Da sich die US-Wirtschaft nur zögerlich erholt und der Automarkt in Nordamerika anhaltend schwach ist, sucht GM sein Heil nun im Export. "Im ersten Halbjahr 2011 hat Chevrolet weltweit mehr Autos verkauft als je zuvor", sagte Reuss. Rund 60 Prozent des Absatzes entfallen inzwischen auf Märkte außerhalb der USA.

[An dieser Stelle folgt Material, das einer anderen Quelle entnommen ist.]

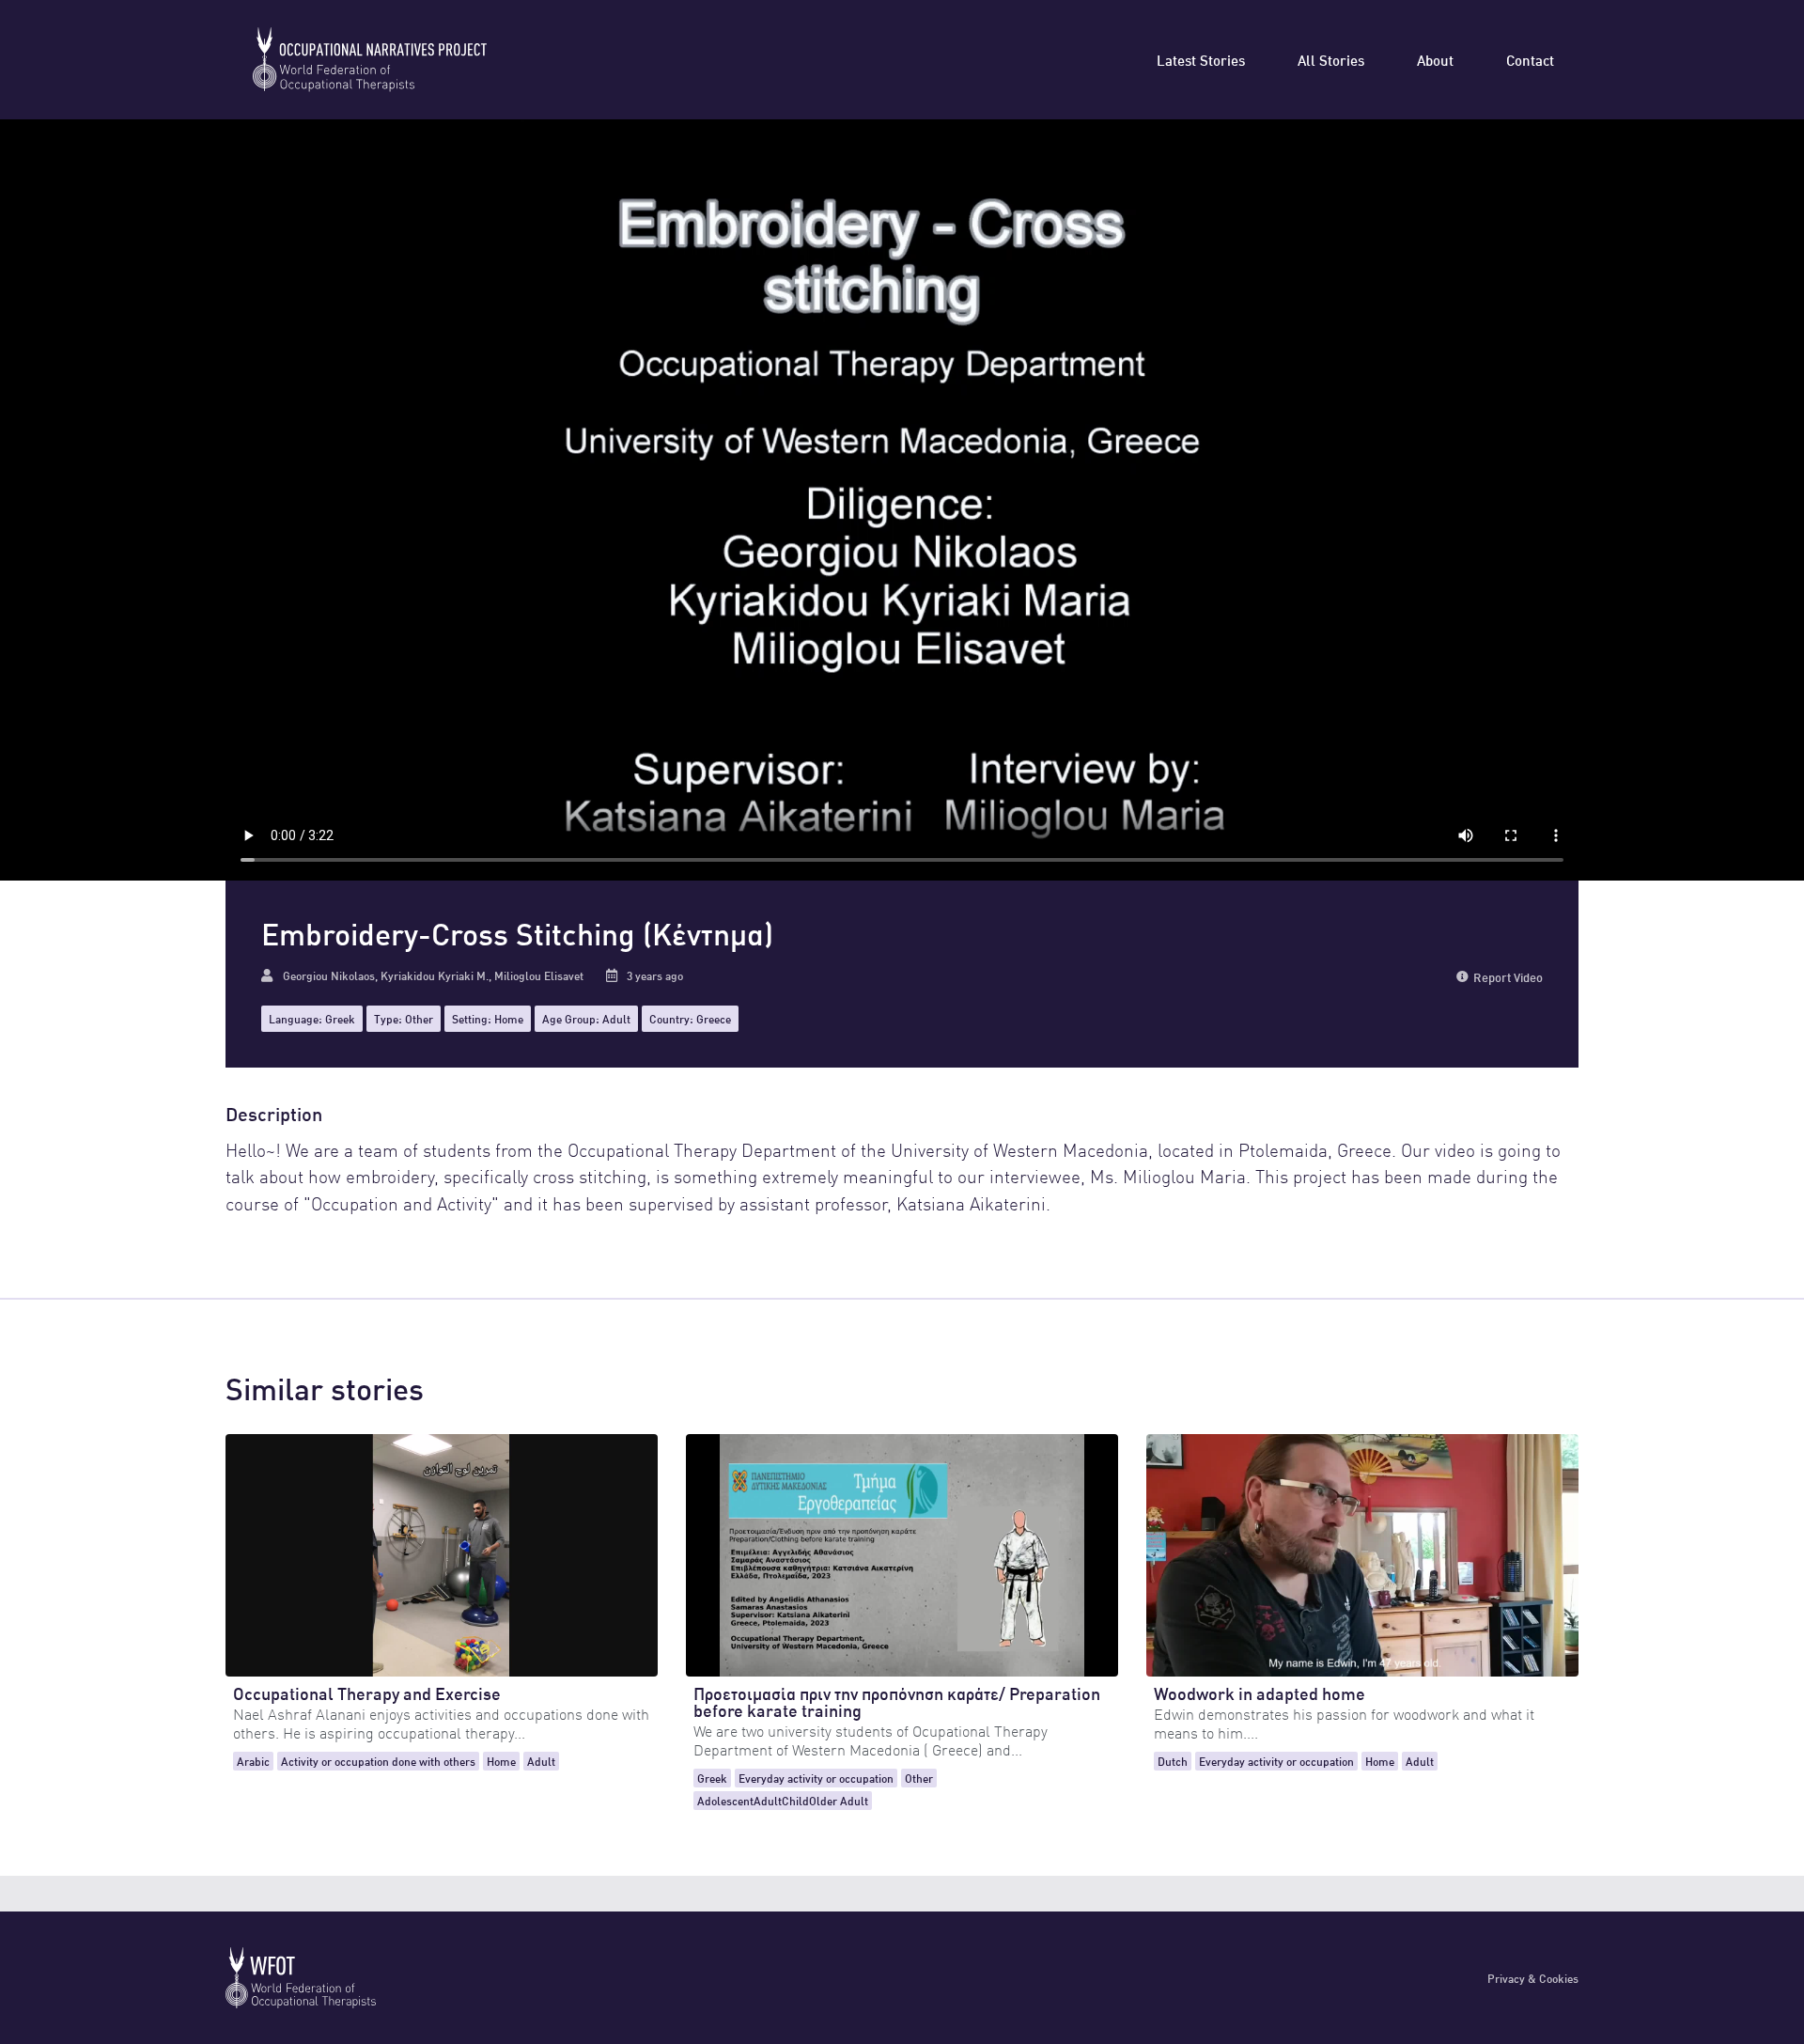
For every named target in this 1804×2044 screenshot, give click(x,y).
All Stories (1331, 59)
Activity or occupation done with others (378, 1761)
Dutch (1173, 1761)
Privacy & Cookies (1532, 1978)
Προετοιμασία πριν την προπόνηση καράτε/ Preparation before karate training (896, 1700)
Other (419, 1018)
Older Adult (838, 1800)
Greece (713, 1018)
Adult (616, 1018)
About (1435, 59)
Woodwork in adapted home (1259, 1692)
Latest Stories (1201, 59)
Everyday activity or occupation (816, 1778)
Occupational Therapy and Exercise (367, 1692)
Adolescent (725, 1800)
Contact (1530, 59)
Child (795, 1800)
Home (508, 1018)
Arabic (253, 1761)
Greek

Die Massenmarke Chevrolet steht bislang in Amerika eher für große, technisch simple Limousinen und Pick-up-Trucks. In Europa hatte GM bis vor kurzem Billigmodelle der koreanischen Tochter Daewoo als Chevrolets verkauft. Die neuen Autos sollen nun weltweit einheitlich entwickelt und verkauft werden. Lediglich im Detail werden sie künftig noch regional angepasst.
Ein erfolgreiches Beispiel ist das Modell Cruze, dessen Architektur maßgeblich in Rüsselsheim entwickelt wurde und auch im Opel Astra eingesetzt wird. Seit fünf Monaten ist der Cruze der meistverkaufte Kompaktwagen in den USA. "Die Kunden legen großen Wert auf den Verbrauch, und das wird noch zunehmen", sagte Larry Nitz, der die Entwicklung alternativer Antriebstechnologien bei GM verantwortet. "Wir arbeiten daher an kleineren und effizienteren Verbrennungsmotoren und werden eine neue Motorenfamilie gemeinsam mit unserem chinesischen Partner SAIC entwickeln."